Copy out each line below containing "ЖЕНСКИЕ".

WORKING DATA:
****************************************

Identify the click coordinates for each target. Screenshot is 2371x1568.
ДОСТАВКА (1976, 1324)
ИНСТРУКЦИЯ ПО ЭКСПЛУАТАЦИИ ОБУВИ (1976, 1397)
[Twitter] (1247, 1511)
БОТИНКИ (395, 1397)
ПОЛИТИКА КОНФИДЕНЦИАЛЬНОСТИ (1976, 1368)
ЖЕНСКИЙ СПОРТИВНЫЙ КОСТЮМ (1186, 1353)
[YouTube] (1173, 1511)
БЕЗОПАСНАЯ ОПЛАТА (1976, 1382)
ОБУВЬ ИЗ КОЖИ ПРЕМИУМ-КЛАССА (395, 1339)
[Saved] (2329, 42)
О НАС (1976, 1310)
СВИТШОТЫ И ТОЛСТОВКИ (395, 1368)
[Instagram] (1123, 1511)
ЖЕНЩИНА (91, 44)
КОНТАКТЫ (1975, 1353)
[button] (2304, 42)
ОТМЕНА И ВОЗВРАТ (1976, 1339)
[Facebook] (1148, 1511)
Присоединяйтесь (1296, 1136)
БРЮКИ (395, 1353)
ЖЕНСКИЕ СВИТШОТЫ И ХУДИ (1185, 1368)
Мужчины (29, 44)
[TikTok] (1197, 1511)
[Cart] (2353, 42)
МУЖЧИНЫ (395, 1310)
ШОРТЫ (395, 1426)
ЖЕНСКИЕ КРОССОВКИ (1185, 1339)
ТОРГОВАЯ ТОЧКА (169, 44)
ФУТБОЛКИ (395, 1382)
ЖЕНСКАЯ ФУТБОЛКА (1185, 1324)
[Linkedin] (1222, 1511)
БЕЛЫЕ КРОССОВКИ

****************************************

TASK OUTPUT:
ЖЕНСКИЕ СВИТШОТЫ И ХУДИ (1185, 1368)
ЖЕНСКИЕ КРОССОВКИ (1185, 1339)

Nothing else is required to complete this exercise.